Back in ASEAN, there are technology companies looking to help. On access and innovation, Ravi Patel CEO, Yolopay believes it makes more sense for banks “to build APIs they can reuse,” to keep trying different technologies until something works for them. It’s better than trying to solve for challenges in many business lines by dedicating resources to build tech for each one. For others, it is about accepting that revised business models are the new norm. Saul Caganoff from Deloitte talked about the need to embrace change and adaptation, more than solely tackling the technological issues. This ties in nicely with the words of Sopnendu Mohanty Chief Fintech Officer, Monetary Authority of Singapore, who believes “more experimentation” by all involved is needed.

So, if banks don’t innovate, could fintech potentially eat the banks’ lunch? If this really is a conflict, then it’s a war of attrition. The last one standing wins. In this region, we have one key battleground. Interoperability for nascent markets dealing with advanced economies is paramount. This is where the real innovation will ignite, with ASEAN at the epicenter. It possesses the characteristics required for it to happen and for it to be sticky.

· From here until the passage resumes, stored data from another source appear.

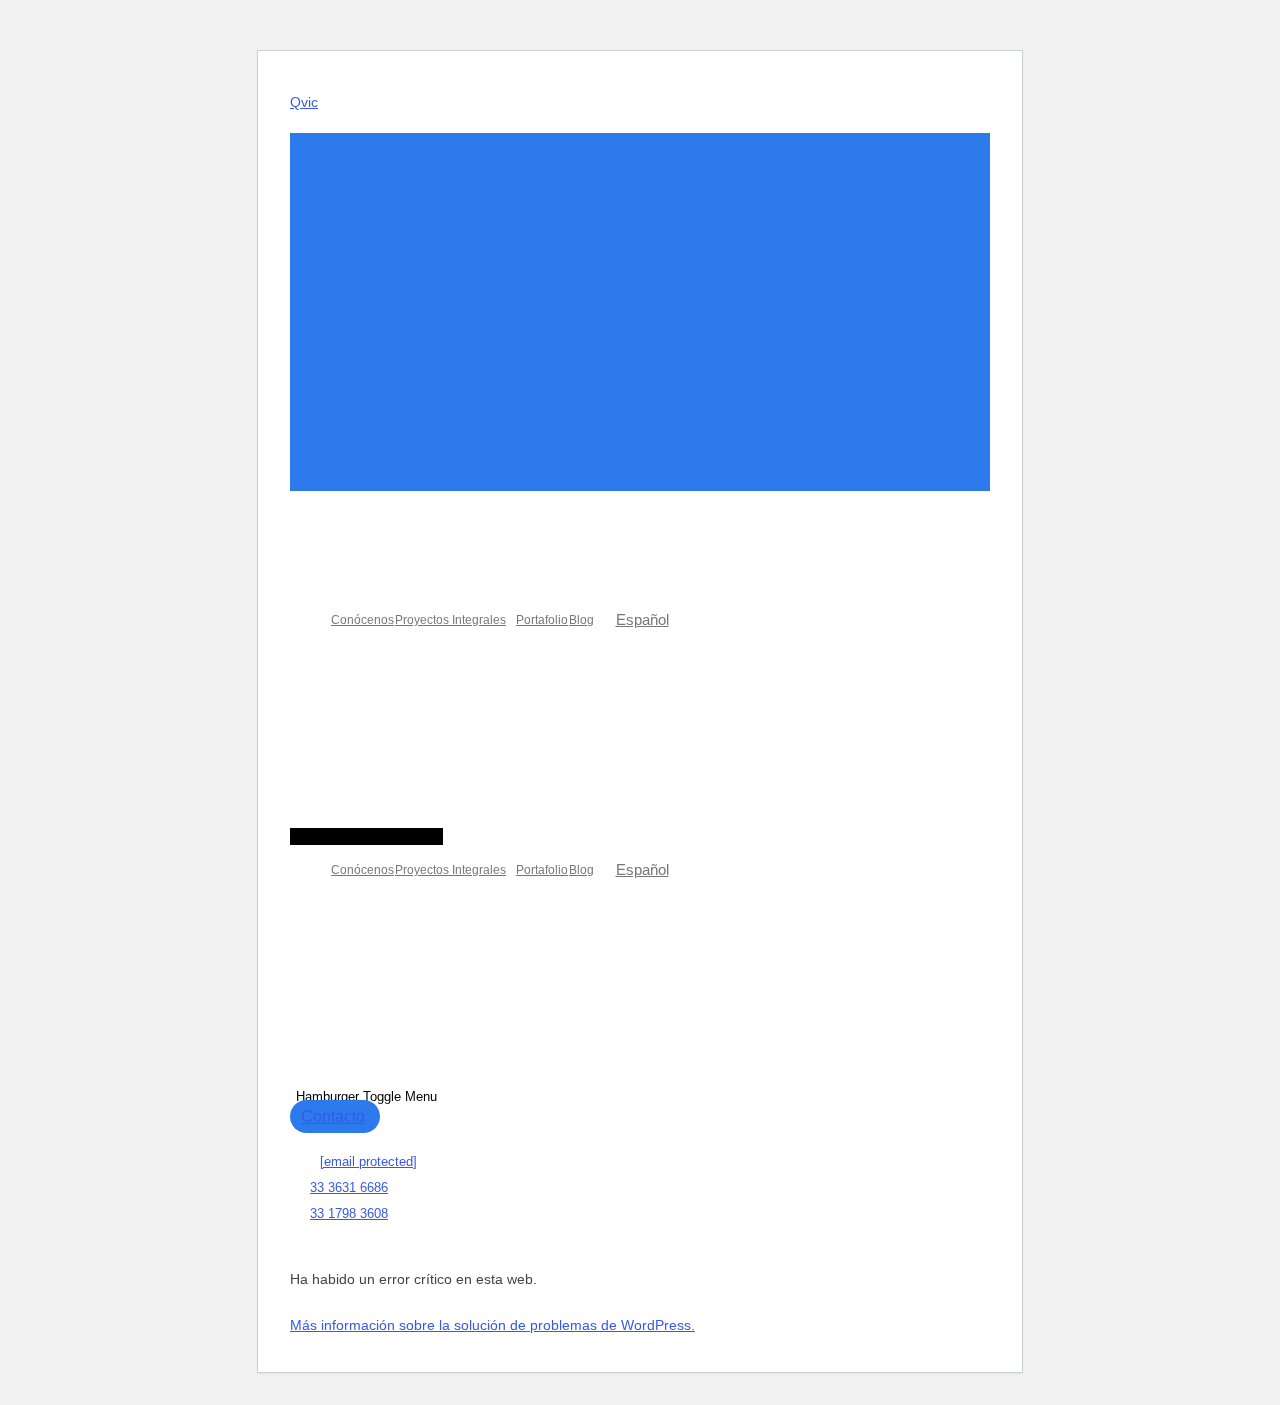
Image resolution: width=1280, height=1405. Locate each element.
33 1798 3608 (349, 1213)
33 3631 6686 (349, 1187)
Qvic (304, 102)
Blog (581, 620)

Why? Well, I’m glad you asked.

Ten different national cultures, ten different languages, more than one financial regulator in more than half the markets and legal codes that do anything but match. All of these things collide with a desire and firm commitment to grow through harmonization and innovation. Disparate systems and standards combine to mean that the industry is left searching for a common denominator.

In our hunt for a solution, we need to be realistic. Banks and fintechs alike will need to work together. Create problem-appropriate solutions that are easy to form hypotheses around and test. Account for speed to market, scalability and cost savings, through this time of industry uncertainty about where the road leads.

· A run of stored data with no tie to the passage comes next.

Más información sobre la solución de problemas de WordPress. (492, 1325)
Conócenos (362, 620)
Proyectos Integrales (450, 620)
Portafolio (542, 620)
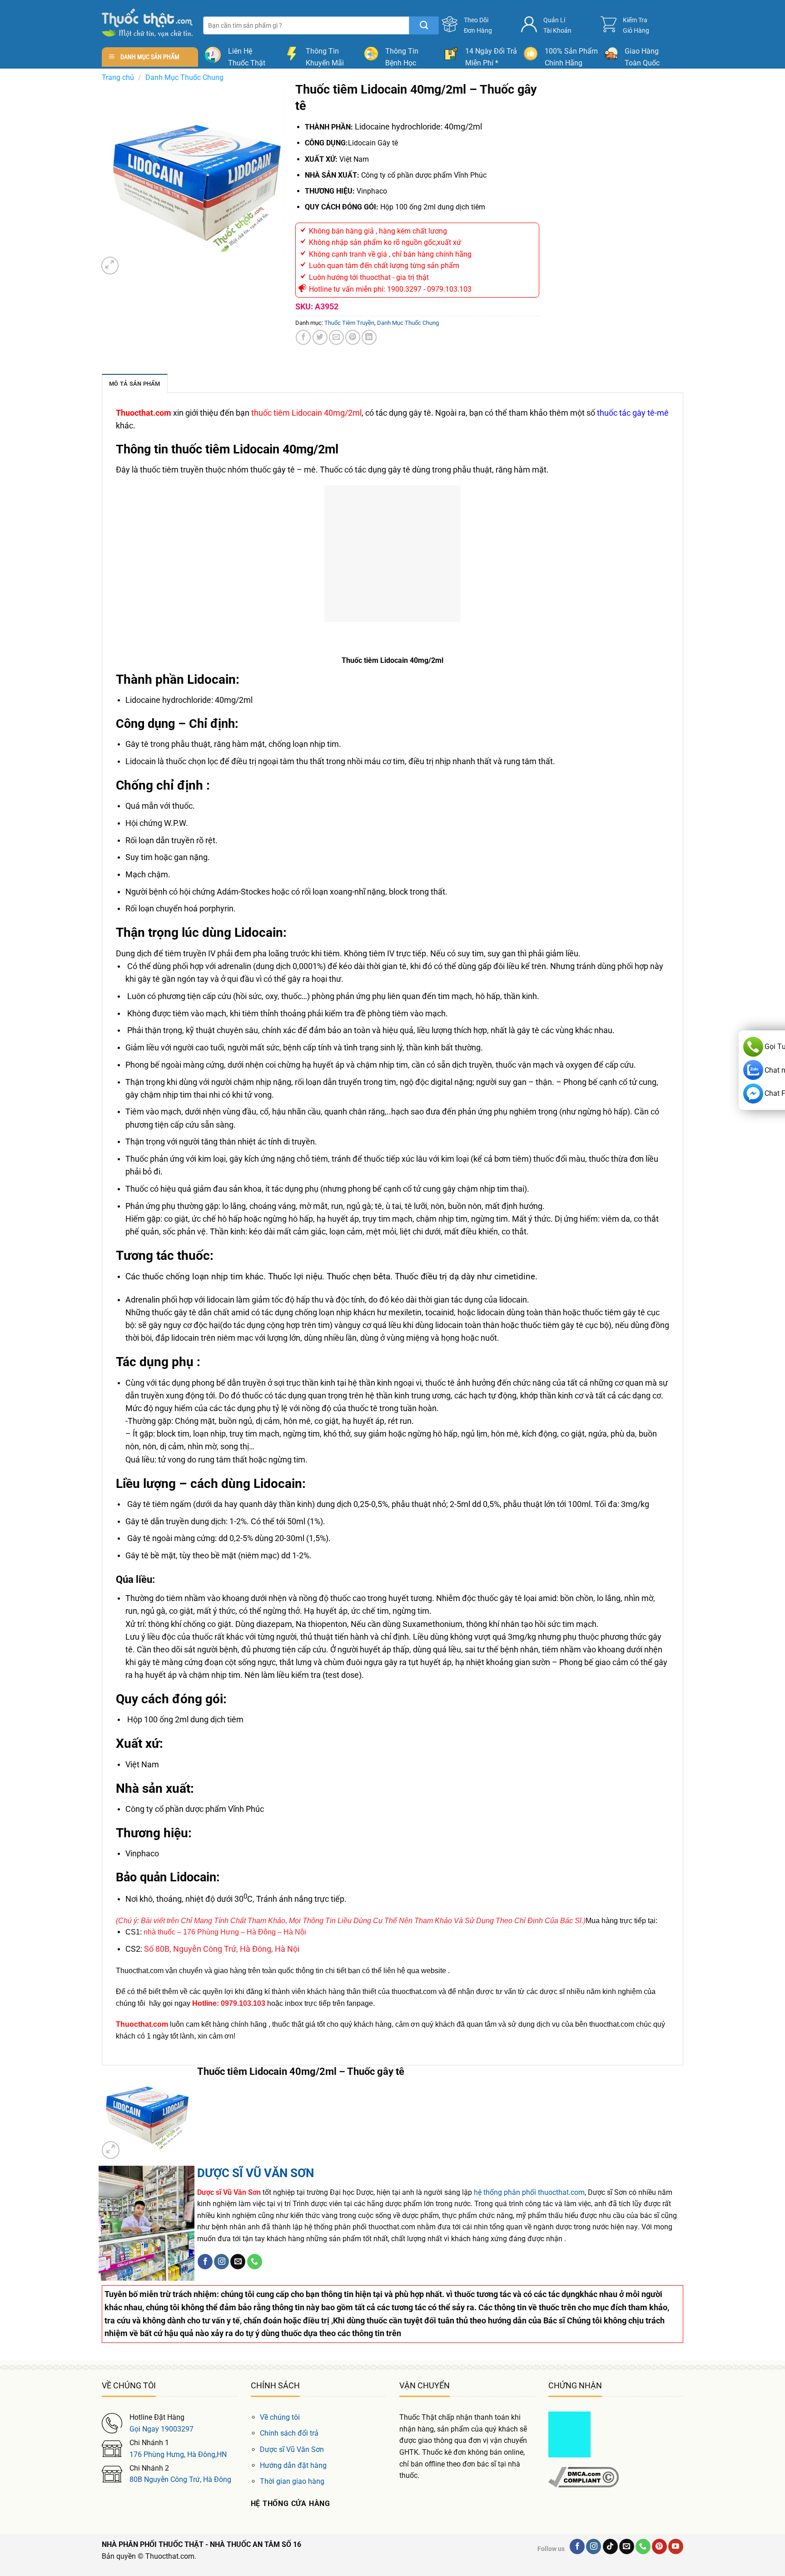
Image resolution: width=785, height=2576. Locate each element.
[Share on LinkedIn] (369, 337)
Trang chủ (118, 77)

The ASEAN financial services community is taking serious initiatives to understand and solve for this interesting and unique set of challenges. It is equipped with sophisticated investors, ample deal flow, capable talent and accommodating regulators. It seems as though the ASEAN Bankers Association is going to be the bridge between all of the players in this innovation game, and fintechs ain’t the only players, folks.

Antonio DeLorenzo, is vice president of Partnerships for identitii, a company using technology to help banks with regulatory compliance and to fight financial crime. Prior to joining identitii, he worked with SWIFT to lead their ASEAN integration initiative and held various positions within the tech and finance industries. He has also worked as a capital market regulator in Asia and has given guest lectures at New York University’s Stern School of Business and School of Law, University of Pennsylvania’s Wharton School of Business, MIT, and Baruch College.